(Data for processing)
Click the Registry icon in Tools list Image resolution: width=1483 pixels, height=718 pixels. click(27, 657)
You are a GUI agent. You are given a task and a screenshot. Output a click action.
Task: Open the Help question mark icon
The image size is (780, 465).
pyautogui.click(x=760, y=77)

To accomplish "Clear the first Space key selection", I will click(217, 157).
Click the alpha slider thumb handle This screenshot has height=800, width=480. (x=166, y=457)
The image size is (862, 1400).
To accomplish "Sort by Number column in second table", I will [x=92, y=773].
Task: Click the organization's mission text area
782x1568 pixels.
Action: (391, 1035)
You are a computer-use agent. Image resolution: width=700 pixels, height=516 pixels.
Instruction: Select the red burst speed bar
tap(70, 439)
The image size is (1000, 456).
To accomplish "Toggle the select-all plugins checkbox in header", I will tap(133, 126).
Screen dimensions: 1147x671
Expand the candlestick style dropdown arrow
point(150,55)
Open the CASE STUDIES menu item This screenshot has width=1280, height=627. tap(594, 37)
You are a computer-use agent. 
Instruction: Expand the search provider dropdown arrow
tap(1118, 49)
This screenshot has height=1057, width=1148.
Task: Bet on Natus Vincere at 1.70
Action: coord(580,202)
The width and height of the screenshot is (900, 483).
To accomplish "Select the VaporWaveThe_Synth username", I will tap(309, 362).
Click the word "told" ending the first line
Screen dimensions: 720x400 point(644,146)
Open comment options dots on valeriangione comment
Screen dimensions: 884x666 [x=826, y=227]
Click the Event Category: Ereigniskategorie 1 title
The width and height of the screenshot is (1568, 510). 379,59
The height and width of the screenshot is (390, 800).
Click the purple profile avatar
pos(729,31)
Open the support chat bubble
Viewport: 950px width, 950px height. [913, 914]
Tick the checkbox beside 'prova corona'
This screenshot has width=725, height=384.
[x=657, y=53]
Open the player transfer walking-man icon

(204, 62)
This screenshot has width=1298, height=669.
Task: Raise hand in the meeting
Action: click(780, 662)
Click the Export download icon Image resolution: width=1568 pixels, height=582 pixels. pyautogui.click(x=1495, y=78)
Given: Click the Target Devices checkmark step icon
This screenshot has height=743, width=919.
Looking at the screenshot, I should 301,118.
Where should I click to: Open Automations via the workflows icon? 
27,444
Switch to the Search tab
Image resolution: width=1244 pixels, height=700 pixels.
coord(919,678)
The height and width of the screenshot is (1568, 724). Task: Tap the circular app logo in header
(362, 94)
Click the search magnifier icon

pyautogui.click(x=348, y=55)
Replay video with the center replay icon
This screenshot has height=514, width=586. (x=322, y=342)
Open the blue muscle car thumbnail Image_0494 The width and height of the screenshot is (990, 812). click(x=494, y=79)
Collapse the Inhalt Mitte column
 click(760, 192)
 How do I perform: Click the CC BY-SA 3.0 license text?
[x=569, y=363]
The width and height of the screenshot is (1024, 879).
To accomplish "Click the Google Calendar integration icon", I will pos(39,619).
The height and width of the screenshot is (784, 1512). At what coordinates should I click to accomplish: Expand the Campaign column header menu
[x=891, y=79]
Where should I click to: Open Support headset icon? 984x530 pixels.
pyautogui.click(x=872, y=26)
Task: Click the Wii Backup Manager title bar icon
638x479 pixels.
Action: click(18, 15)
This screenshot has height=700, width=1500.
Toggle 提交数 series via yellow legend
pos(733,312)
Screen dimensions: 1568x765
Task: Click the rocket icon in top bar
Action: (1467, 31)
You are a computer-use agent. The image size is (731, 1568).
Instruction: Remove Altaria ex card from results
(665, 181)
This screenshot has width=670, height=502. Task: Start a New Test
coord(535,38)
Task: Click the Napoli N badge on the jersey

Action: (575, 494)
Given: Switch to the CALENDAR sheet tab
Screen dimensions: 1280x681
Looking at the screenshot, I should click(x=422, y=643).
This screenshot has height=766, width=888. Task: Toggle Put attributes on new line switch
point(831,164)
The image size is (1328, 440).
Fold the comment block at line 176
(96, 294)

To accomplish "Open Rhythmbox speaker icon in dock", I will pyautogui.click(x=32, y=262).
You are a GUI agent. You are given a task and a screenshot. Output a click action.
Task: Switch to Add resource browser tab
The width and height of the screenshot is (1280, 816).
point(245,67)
(End Data for processing)
> _Work task_:
The records above need to be returned in full, with nothing altered.

> _Exercise response_:
Click the Registry icon in Tools list Image resolution: width=1483 pixels, height=718 pixels. click(27, 657)
You are a GUI agent. You are given a task and a screenshot. Output a click action.
Task: Open the Help question mark icon
The image size is (780, 465).
pyautogui.click(x=760, y=77)

To accomplish "Clear the first Space key selection", I will click(217, 157).
Click the alpha slider thumb handle This screenshot has height=800, width=480. (x=166, y=457)
The image size is (862, 1400).
To accomplish "Sort by Number column in second table", I will [x=92, y=773].
Task: Click the organization's mission text area
782x1568 pixels.
Action: (391, 1035)
You are a computer-use agent. Image resolution: width=700 pixels, height=516 pixels.
Instruction: Select the red burst speed bar
tap(70, 439)
The image size is (1000, 456).
To accomplish "Toggle the select-all plugins checkbox in header", I will tap(133, 126).
Screen dimensions: 1147x671
Expand the candlestick style dropdown arrow
point(150,55)
Open the CASE STUDIES menu item This screenshot has width=1280, height=627. tap(594, 37)
You are a computer-use agent. 
Instruction: Expand the search provider dropdown arrow
tap(1118, 49)
This screenshot has height=1057, width=1148.
Task: Bet on Natus Vincere at 1.70
Action: coord(580,202)
The width and height of the screenshot is (900, 483).
To accomplish "Select the VaporWaveThe_Synth username", I will tap(309, 362).
Click the word "told" ending the first line
Screen dimensions: 720x400 point(644,146)
Open comment options dots on valeriangione comment
Screen dimensions: 884x666 [x=826, y=227]
Click the Event Category: Ereigniskategorie 1 title
The width and height of the screenshot is (1568, 510). 379,59
The height and width of the screenshot is (390, 800).
Click the purple profile avatar
pos(729,31)
Open the support chat bubble
Viewport: 950px width, 950px height. [913, 914]
Tick the checkbox beside 'prova corona'
This screenshot has width=725, height=384.
[x=657, y=53]
Open the player transfer walking-man icon

(204, 62)
This screenshot has width=1298, height=669.
Task: Raise hand in the meeting
Action: click(780, 662)
Click the Export download icon Image resolution: width=1568 pixels, height=582 pixels. pyautogui.click(x=1495, y=78)
Given: Click the Target Devices checkmark step icon
This screenshot has height=743, width=919.
Looking at the screenshot, I should 301,118.
Where should I click to: Open Automations via the workflows icon? 
27,444
Switch to the Search tab
Image resolution: width=1244 pixels, height=700 pixels.
coord(919,678)
The height and width of the screenshot is (1568, 724). Task: Tap the circular app logo in header
(362, 94)
Click the search magnifier icon

pyautogui.click(x=348, y=55)
Replay video with the center replay icon
This screenshot has height=514, width=586. (x=322, y=342)
Open the blue muscle car thumbnail Image_0494 The width and height of the screenshot is (990, 812). click(x=494, y=79)
Collapse the Inhalt Mitte column
 click(760, 192)
 How do I perform: Click the CC BY-SA 3.0 license text?
[x=569, y=363]
The width and height of the screenshot is (1024, 879).
To accomplish "Click the Google Calendar integration icon", I will pos(39,619).
The height and width of the screenshot is (784, 1512). At what coordinates should I click to accomplish: Expand the Campaign column header menu
[x=891, y=79]
Where should I click to: Open Support headset icon? 984x530 pixels.
pyautogui.click(x=872, y=26)
Task: Click the Wii Backup Manager title bar icon
638x479 pixels.
Action: click(18, 15)
This screenshot has height=700, width=1500.
Toggle 提交数 series via yellow legend
pos(733,312)
Screen dimensions: 1568x765
Task: Click the rocket icon in top bar
Action: (1467, 31)
You are a computer-use agent. The image size is (731, 1568).
Instruction: Remove Altaria ex card from results
(665, 181)
This screenshot has width=670, height=502. Task: Start a New Test
coord(535,38)
Task: Click the Napoli N badge on the jersey

Action: (575, 494)
Given: Switch to the CALENDAR sheet tab
Screen dimensions: 1280x681
Looking at the screenshot, I should click(x=422, y=643).
This screenshot has height=766, width=888. Task: Toggle Put attributes on new line switch
point(831,164)
The image size is (1328, 440).
Fold the comment block at line 176
(96, 294)

To accomplish "Open Rhythmbox speaker icon in dock", I will pyautogui.click(x=32, y=262).
You are a GUI agent. You are given a task and a screenshot. Output a click action.
Task: Switch to Add resource browser tab
The width and height of the screenshot is (1280, 816).
point(245,67)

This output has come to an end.